Farley, Inc. began operations in 2002. In 2011, the company became a publicly-held. George

Blanda, controller, is preparing the 2018 annual financial statements and has gathered the following

information pertaining to the accounting for income taxes. For the two years ended December 31,

2018, Farley, Inc., Inc. reported the following revenues and expenses. (No tax information is contained

in these figures.)

Dec 31, 2017 Dec. 31, 2018

Revenues $1,420,000 $1,610,000

Cost of goods sold 438,000 581,000

Operating expenses 326,000 387,000

Other revenue 27,000 27,000

-Tax rates enacted as of the beginning of 2014 are: 2014, 2015, 2016 & 2017, 40%; 2018, 20%;

2019,30% and 2020 & beyond 35%.

-Farley, Inc., Inc. uses the calendar year for both financial statement and income tax reporting.

-Blanda reviewed the open installment sales contracts to determine gross profits acquired on contracts.

During 2017, Farley, Inc. completed 8 contracts with a total gross profit of $250,000 for financial reporting

purposes, whereas only $50,000 of gross profit on installment sales was reported on the 2017 tax return.

The future collection on installment receivables is expected to be $50,000 each year over the course of the

next four years.

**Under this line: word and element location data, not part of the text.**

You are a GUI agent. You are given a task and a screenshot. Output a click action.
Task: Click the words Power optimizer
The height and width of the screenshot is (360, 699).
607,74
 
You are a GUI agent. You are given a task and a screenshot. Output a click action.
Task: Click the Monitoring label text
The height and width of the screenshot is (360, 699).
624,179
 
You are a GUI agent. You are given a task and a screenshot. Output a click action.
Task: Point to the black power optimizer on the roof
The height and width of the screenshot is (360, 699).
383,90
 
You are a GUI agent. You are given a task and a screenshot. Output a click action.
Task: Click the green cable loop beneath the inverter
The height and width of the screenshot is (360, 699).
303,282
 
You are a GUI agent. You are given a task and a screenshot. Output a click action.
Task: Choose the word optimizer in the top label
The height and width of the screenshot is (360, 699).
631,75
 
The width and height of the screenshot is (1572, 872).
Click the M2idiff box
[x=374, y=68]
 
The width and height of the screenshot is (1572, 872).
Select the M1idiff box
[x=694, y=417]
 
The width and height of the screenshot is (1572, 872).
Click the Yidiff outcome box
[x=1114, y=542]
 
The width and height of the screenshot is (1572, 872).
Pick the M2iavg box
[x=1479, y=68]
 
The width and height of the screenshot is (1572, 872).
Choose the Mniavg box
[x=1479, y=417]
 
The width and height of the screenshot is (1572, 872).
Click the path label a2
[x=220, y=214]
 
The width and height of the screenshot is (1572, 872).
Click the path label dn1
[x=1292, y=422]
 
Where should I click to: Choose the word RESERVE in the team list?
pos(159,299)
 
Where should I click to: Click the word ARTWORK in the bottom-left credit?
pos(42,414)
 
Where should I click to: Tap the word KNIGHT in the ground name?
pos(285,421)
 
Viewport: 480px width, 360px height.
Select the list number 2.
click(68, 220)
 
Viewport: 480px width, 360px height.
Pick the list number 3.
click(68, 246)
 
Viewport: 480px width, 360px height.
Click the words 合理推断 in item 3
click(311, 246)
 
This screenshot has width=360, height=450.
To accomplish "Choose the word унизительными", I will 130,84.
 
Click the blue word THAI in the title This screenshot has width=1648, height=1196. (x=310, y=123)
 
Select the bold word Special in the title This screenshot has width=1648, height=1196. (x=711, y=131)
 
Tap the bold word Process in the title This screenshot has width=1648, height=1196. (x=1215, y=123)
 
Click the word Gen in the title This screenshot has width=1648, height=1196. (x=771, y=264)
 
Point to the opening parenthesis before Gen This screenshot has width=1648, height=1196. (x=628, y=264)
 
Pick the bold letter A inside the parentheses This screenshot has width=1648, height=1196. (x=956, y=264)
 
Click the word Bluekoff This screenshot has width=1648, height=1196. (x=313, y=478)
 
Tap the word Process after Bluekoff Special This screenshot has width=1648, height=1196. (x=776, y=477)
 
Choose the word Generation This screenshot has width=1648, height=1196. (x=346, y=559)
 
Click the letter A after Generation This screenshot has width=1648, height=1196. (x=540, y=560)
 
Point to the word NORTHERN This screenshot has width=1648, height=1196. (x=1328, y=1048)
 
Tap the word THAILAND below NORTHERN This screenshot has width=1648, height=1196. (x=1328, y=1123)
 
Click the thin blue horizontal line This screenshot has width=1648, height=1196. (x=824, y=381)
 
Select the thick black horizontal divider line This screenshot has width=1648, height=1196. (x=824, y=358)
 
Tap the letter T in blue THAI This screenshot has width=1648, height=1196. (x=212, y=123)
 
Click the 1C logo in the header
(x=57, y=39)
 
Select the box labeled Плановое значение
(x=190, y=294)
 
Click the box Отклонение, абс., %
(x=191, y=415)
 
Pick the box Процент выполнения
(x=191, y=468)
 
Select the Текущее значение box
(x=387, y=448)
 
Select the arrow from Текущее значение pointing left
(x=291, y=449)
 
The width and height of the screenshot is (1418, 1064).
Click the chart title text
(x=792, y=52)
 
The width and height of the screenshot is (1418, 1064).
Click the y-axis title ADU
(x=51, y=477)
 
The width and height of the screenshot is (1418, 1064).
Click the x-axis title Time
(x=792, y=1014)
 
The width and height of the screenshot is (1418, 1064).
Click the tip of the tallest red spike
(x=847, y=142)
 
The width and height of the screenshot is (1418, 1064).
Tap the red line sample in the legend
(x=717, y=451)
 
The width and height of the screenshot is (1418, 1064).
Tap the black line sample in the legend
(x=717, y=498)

The installment sale were not made during 2018, but collections on the 2017 contracts

continued to be collected on schedule.

-Farley, Inc., Inc. insures its key officers for death and accidents. The premium on this policy is

$21,000 per year. The premium is expected to remain the same through 2018. During 2018, the

company had received $90,000 check in settlement of a claim against the policy.

-Farley, Inc. collected $45,000 in rent on a building it owns. The rent is for a 5 year period

beginning January 1, 2017.

In 2017, two hundred appliances were sold with a standard three-year warranty option. Morgan's cost

accountant, Wayne DeBach, estimated warranty cost per refrigerator at $70 based on past experience. In

conjunction with the preparation of year-end financial statements, DeBach estimated remaining warranty

expenses would be settled with the following amounts:

Year Amount

2017 $3,000

2018 4,300

2019 6,700

For financial purposes, warranty expenses are recognized at the point of sale, and for tax purposes at the

time paid.

-E. Clapton, production superintendent recently spoke with the plant manager concerning the

status of some of the production equipment. He asked if a new system could be purchased. On

January 8, 2016, Steve Miller, the plant manager, agreed with Clapton and purchased a new

conveyor belt unit for $85,500 with no salvage value. Steve estimated the useful life to be 9

years. For financial purposes, the equipment was depreciated using the straight-line method and

for tax purposes, the machine was depreciated using the following MACRS table:

7-year equipment

14.29%

24.49%

17.49%

12.49%

8.93%

8.92%

8.93%

4.46%

REQUIRED:

A.Identify each of the financial statement and income tax reporting differences listed above for

Farley, Inc., Inc. as either temporary or permanent differences. Explain your answer.

B.For the years ended December 31, 2017 & 2018, compute Farley, Inc., Inc. taxable income and

income tax liability.

C.For the years ended December 31, 2017 & 2018, calculate the deferred tax that relates to the

differences identified in Requirement A.

D.Prepare the journal entries required from the above information for Farley, Inc., Inc. for the years

ended December 31, 2017 & 2108.

E.Indicate the presentation of Deferred Tax and related items on the Balance Sheets for December

31, 2017 & 2018.

F.Indicate the presentation of Deferred Tax and related items on the Income Statements for the

years ended December 31, 2017 & 2018.